Reproduce the passage on Stafford Regional Airport from "Stafford Regional Airport is a public" to "Papua New Guinea)." word for word.
BEGIN Given passage
Airport in Virginia, United States of America

Stafford Regional Airport is a public airport located three miles (5 km) southwest of the central business district of Stafford, the county seat of Stafford County, Virginia, United States. The airport is southwest of the intersection of Route 630 and U.S. Route 1 near Interstate 95, approximately 40 mi south of Washington, D.C., and 60 mi north of Richmond. It is owned and operated by the Stafford Regional Airport Authority, an independent body of representatives from Stafford and Prince William Counties and the City of Fredericksburg.

Although most U.S. airports use the same three-letter location identifier for the FAA and IATA, Stafford Regional Airport is assigned RMN by the FAA but has no designation from the IATA (which assigned RMN to Rumginae, Papua New Guinea).
END Given passage
BEGIN Exercise data
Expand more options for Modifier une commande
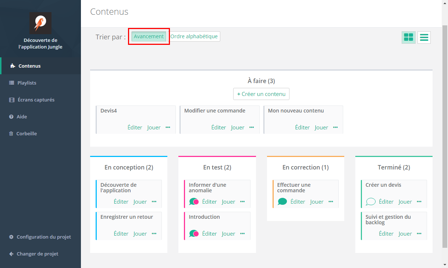 (252, 127)
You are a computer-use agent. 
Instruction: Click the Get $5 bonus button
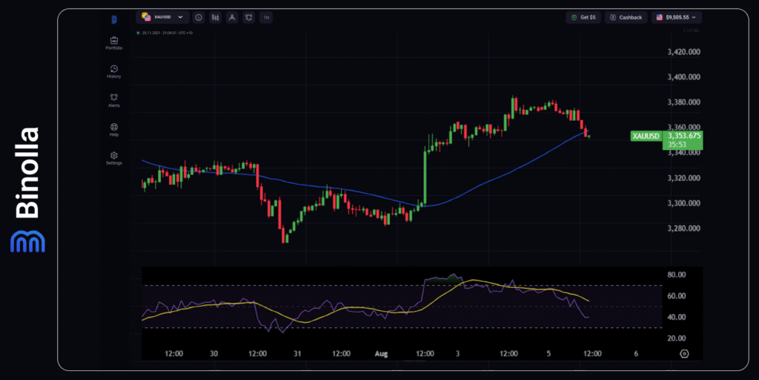click(583, 17)
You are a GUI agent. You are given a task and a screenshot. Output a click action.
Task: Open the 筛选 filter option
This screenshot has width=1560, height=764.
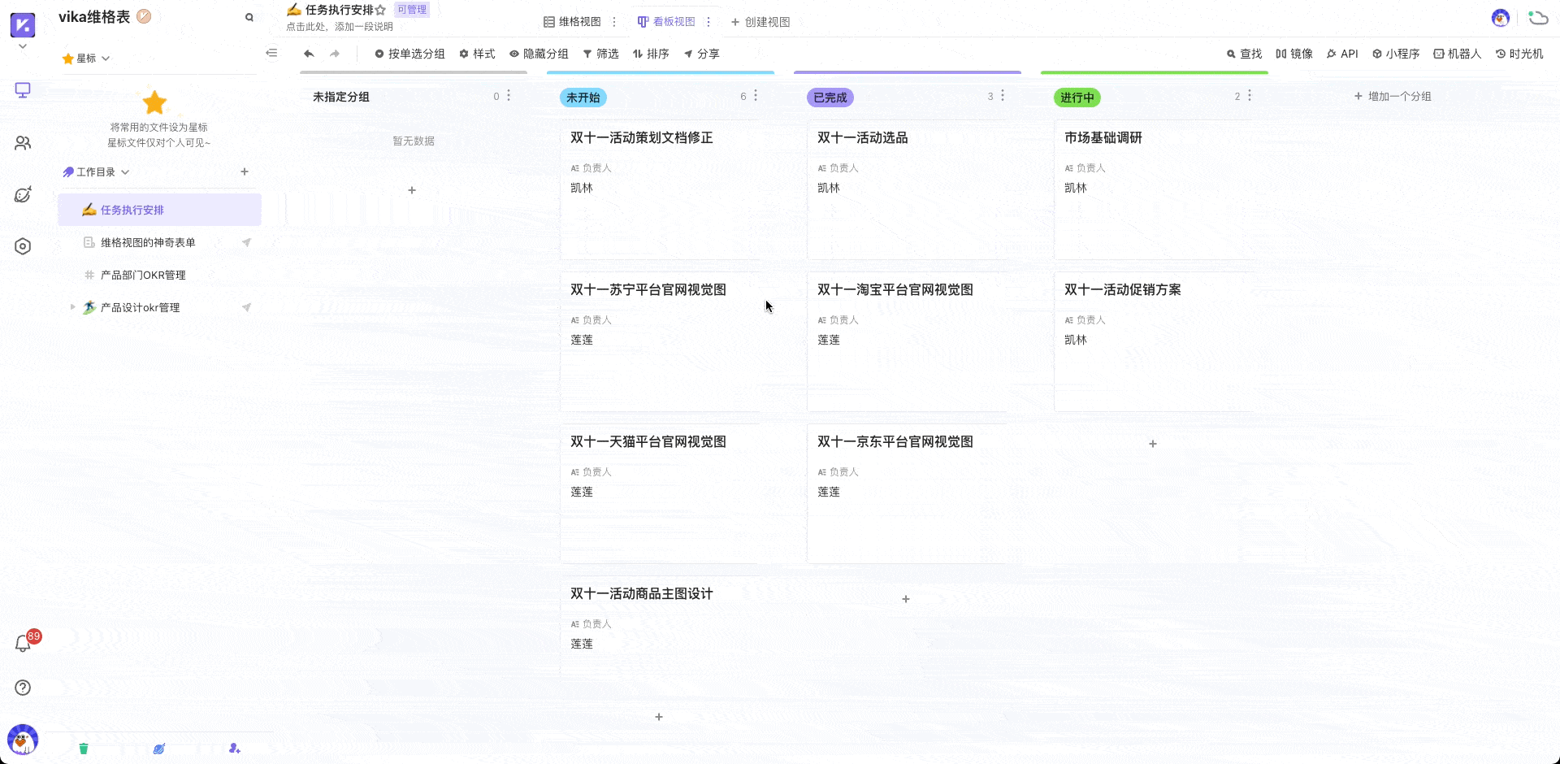pos(600,54)
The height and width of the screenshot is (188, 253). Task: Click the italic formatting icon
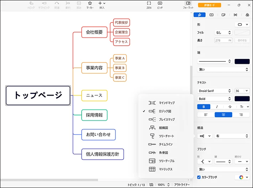pyautogui.click(x=217, y=107)
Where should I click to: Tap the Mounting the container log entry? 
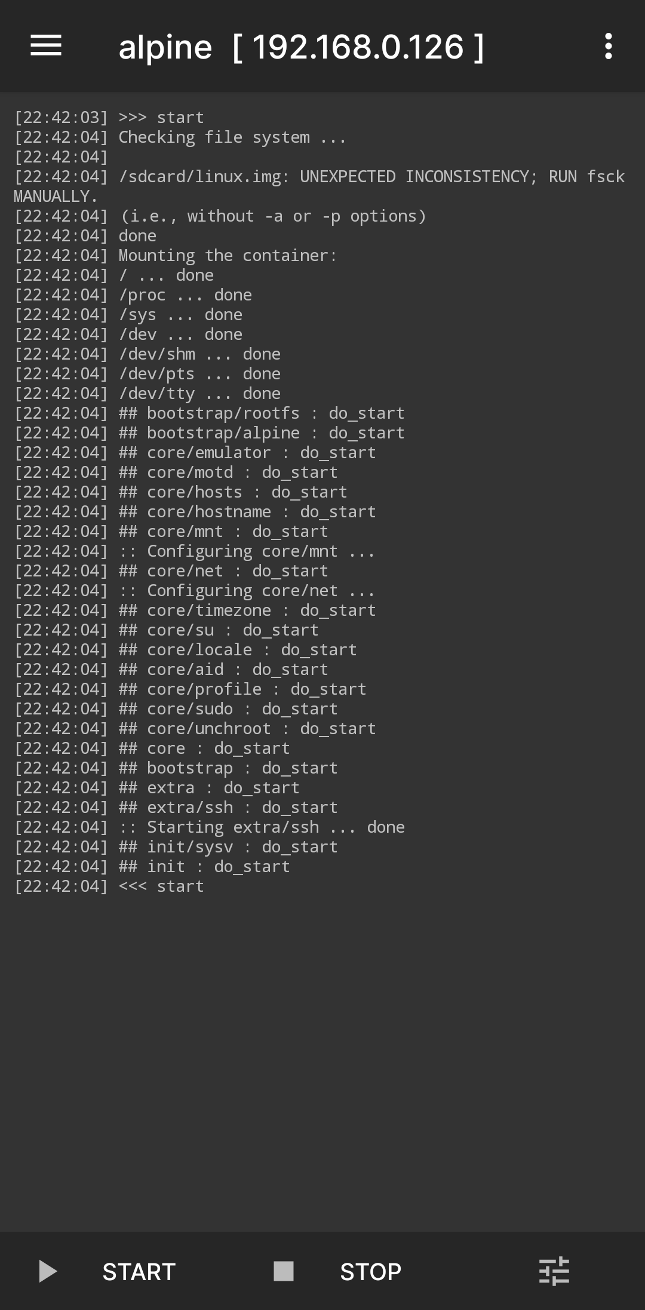pos(227,255)
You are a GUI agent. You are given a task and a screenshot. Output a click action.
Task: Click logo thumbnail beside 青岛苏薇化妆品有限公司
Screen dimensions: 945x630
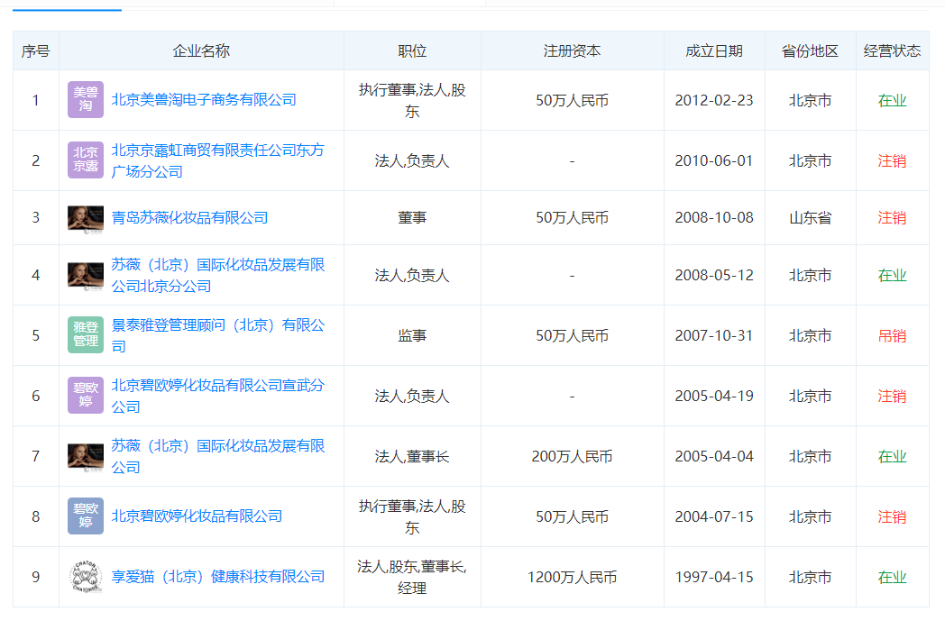[x=86, y=218]
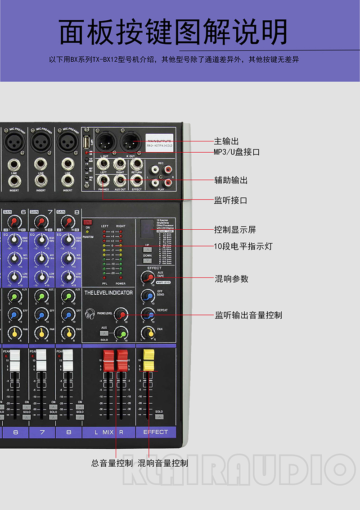Image resolution: width=360 pixels, height=510 pixels.
Task: Click the channel 8 MIC PREAMP XLR input
Action: (x=68, y=142)
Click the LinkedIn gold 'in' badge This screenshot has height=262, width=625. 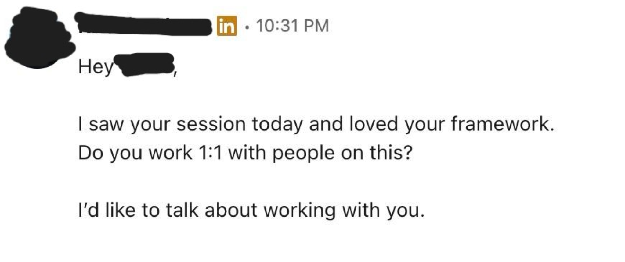tap(227, 26)
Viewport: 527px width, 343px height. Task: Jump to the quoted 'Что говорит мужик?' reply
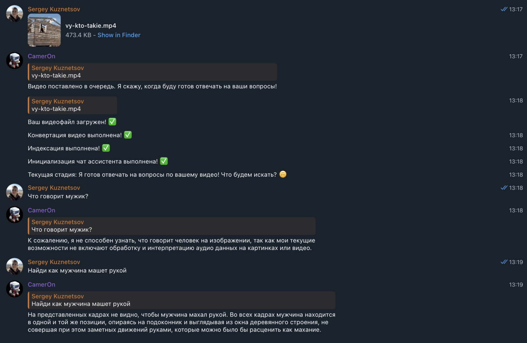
END Exercise data
### Answer for this exercise:
Stafford Regional Airport is a public airport located three miles (5 km) southwest of the central business district of Stafford, the county seat of Stafford County, Virginia, United States. The airport is southwest of the intersection of Route 630 and U.S. Route 1 near Interstate 95, approximately 40 mi south of Washington, D.C., and 60 mi north of Richmond. It is owned and operated by the Stafford Regional Airport Authority, an independent body of representatives from Stafford and Prince William Counties and the City of Fredericksburg.

Although most U.S. airports use the same three-letter location identifier for the FAA and IATA, Stafford Regional Airport is assigned RMN by the FAA but has no designation from the IATA (which assigned RMN to Rumginae, Papua New Guinea).